Remove the pork from the marinade. Grill the pork over high heat, turning once, until lightly charred and an instant-read thermometer inserted in the pork registers 135°, about 7 minutes. Transfer to a carving board and let rest for 5 minutes, then slice the pork against the grain. Meanwhile, grill the pineapple and onion, turning once, until charred, about 4 minutes.
In a small bowl, whisk the lime juice with the minced cilantro and oil. Season the dressing with salt and pepper. Serve the pork, pineapple and onion over steamed rice with diced avocado, thinly sliced jalapeño
and the lime dressing.
This salmon bowl is delishes! Cook is low and slow gives it the creamiest texture.
1 lb salmon fillets
2 tbsp grape seed oil
8 oz daikon, radishes, carrots and cucumber sliced thin
2 tbsp rice vinegar
3 tbsp franks red hot sauce
2 tbsp lime juice
2 c cooked rice
1 c cilanteo, minced
1/4 c chives, minced
Preheat oven to 250.
Place salmon on a baking sheet, spray with oil and season with salt and pepper.
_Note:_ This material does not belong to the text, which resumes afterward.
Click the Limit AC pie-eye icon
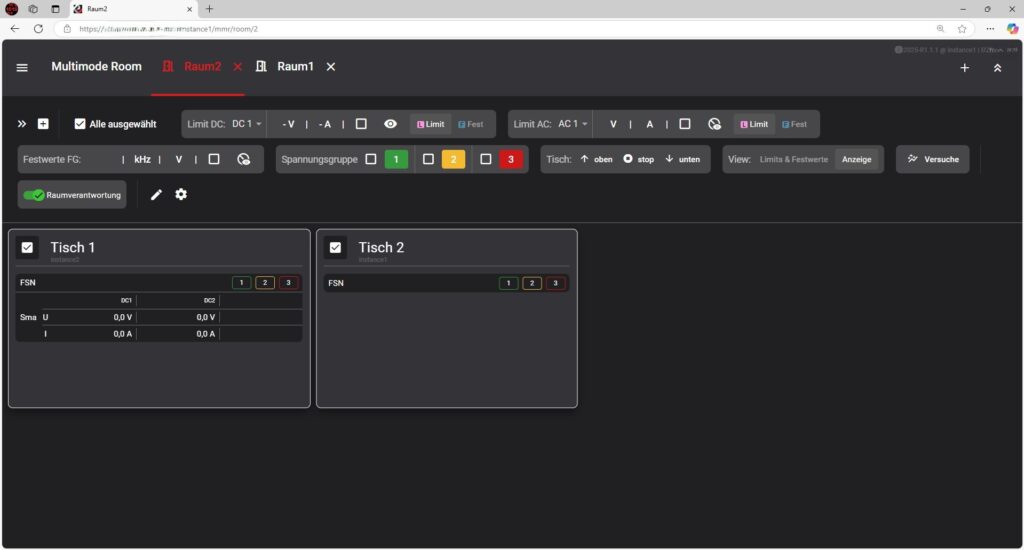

Bake until just cooked through, 25 – 30 minutes.
Place the daikon, radishes, carrots and cucumber slices in a bowl and season with salt. Massage to soften and poor off any excess water. Add vinegar and toss to cook.
Whisk together the lime juice, hot sauce and 2 tbsp oil in a bowl.
Divide rice amount bowls. Break up the salmon into pieces and scatter over the rice, drizzle with vinaigrette, top with pickled veggies, cilantro and chives.
Quick, easy and oh so tasty!
1 c brown rice
8 scallions, sliced thin
1 tsp red wine vinegar
1 avocado, sliced thin
2 – 4 eggs
Salt and pepper
Combine rice, scallions and red wine vinegar. Divide amoung plates. Top with Avocado.
Cook eggs in olive oil over medium heat, 2 min on inside and 1 minute on the other.
Top rice with eggs, salt, pepper and your favorite hot sauce.